_AIM OF THE EXERCISE_
Tally the lines in the listing below that contain the string "This", and reply with only that number.

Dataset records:
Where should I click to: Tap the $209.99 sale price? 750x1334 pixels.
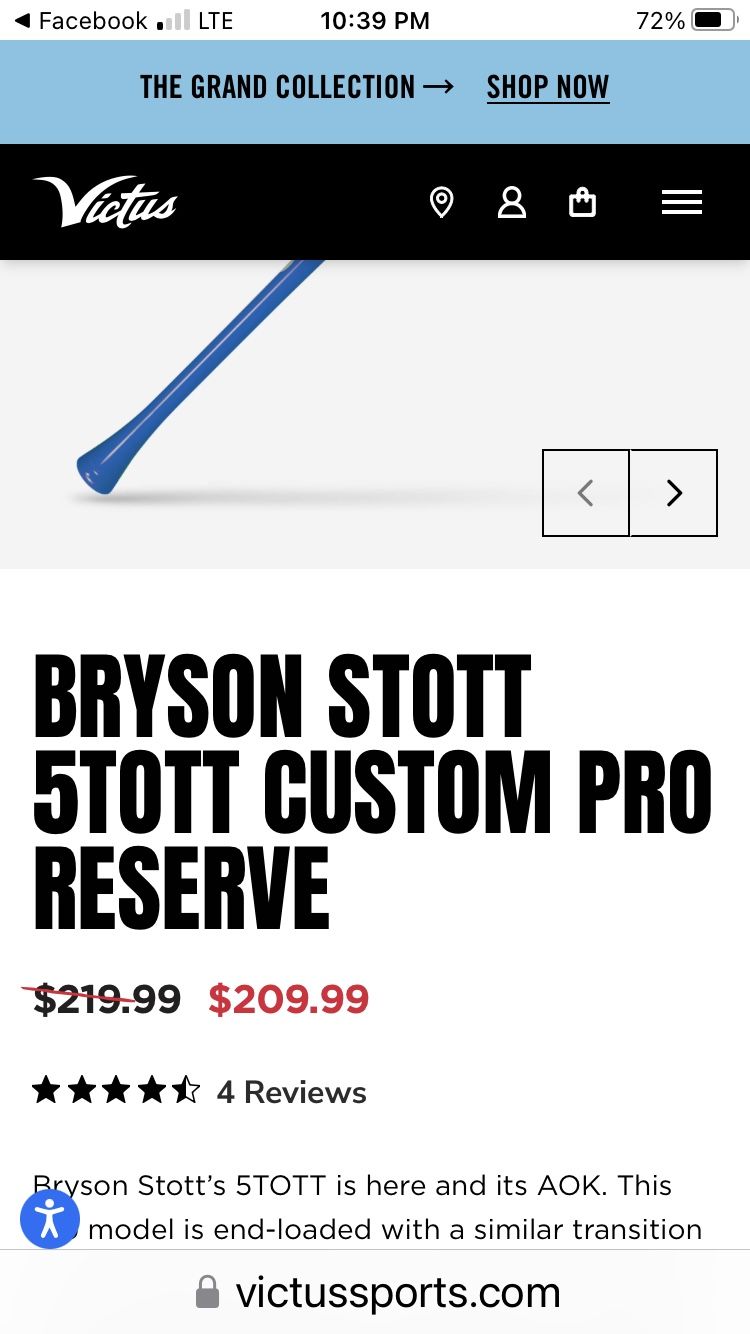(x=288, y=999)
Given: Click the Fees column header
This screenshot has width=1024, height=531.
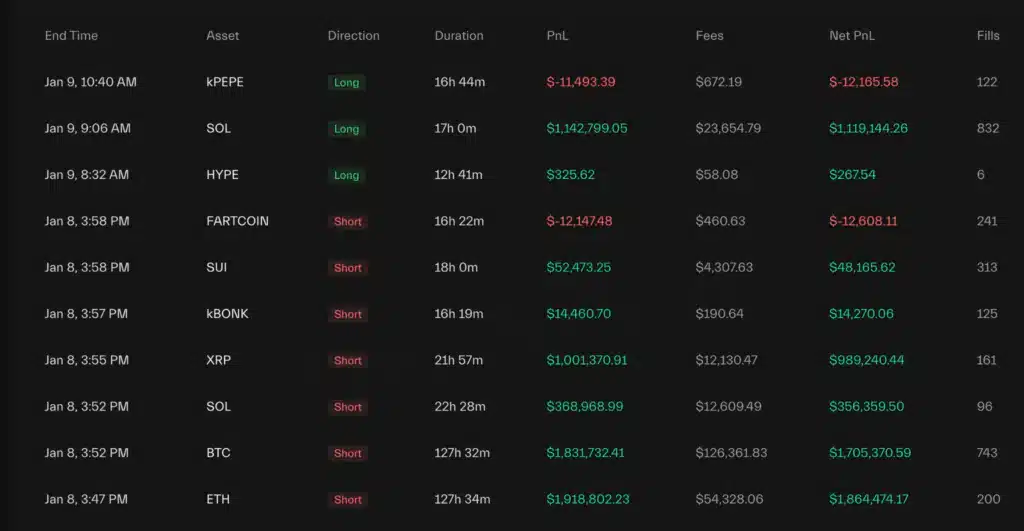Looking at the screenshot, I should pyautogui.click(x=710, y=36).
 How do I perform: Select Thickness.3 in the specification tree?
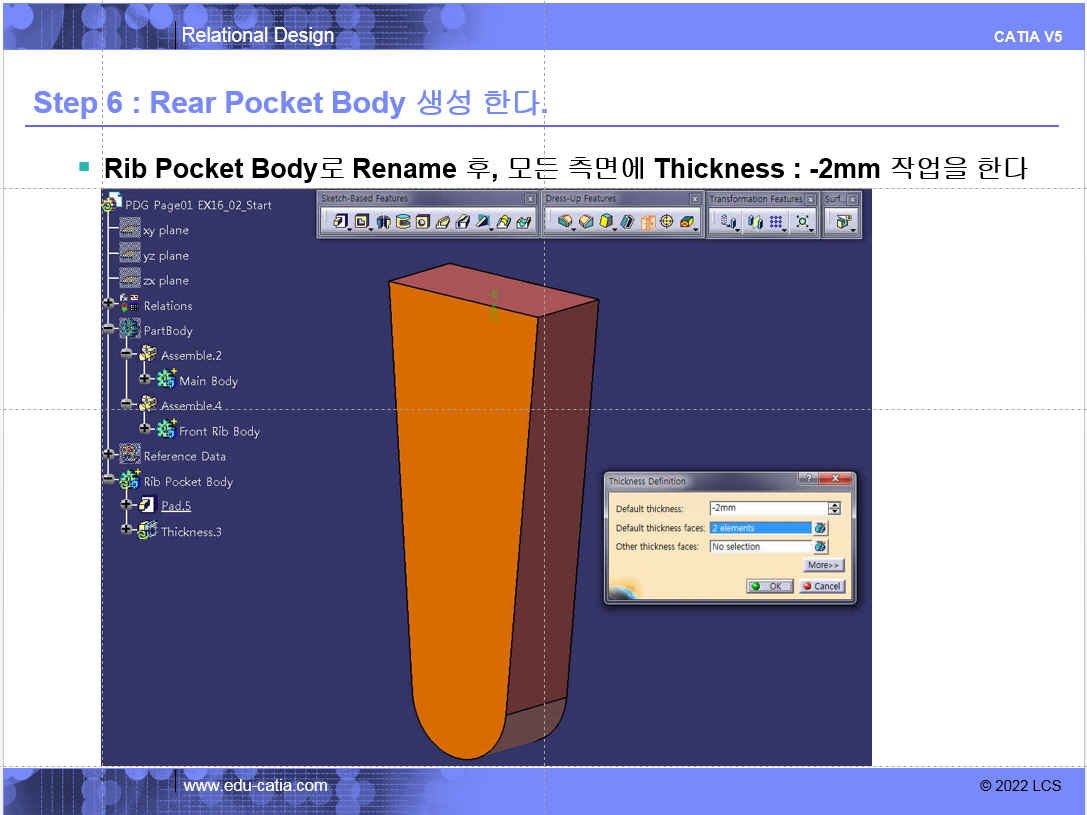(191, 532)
--
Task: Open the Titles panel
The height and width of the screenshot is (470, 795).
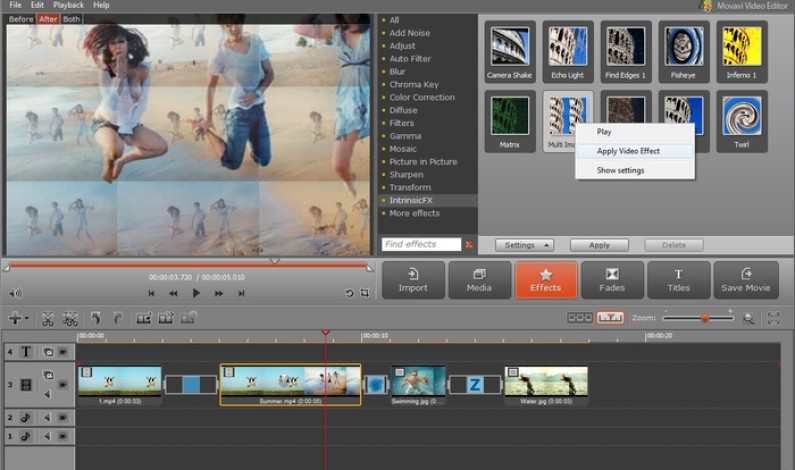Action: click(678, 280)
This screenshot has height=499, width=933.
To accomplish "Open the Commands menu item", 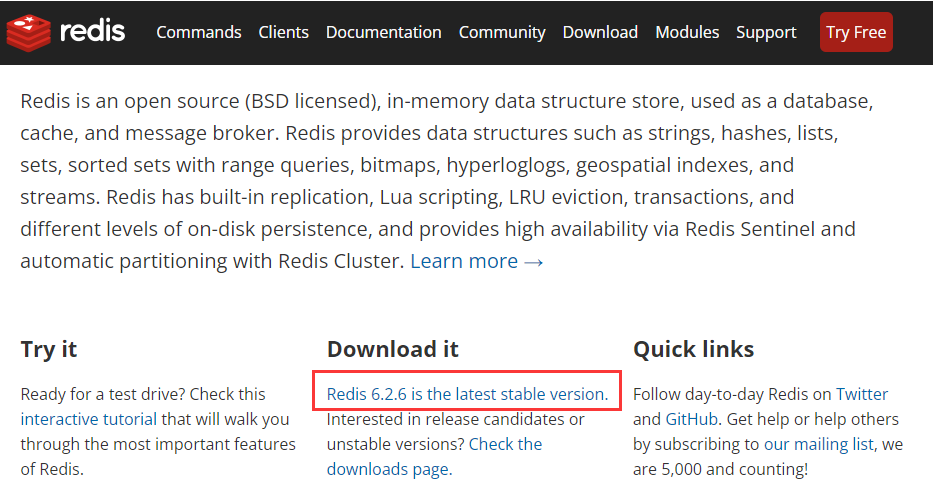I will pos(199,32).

_FINAL ANSWER_
2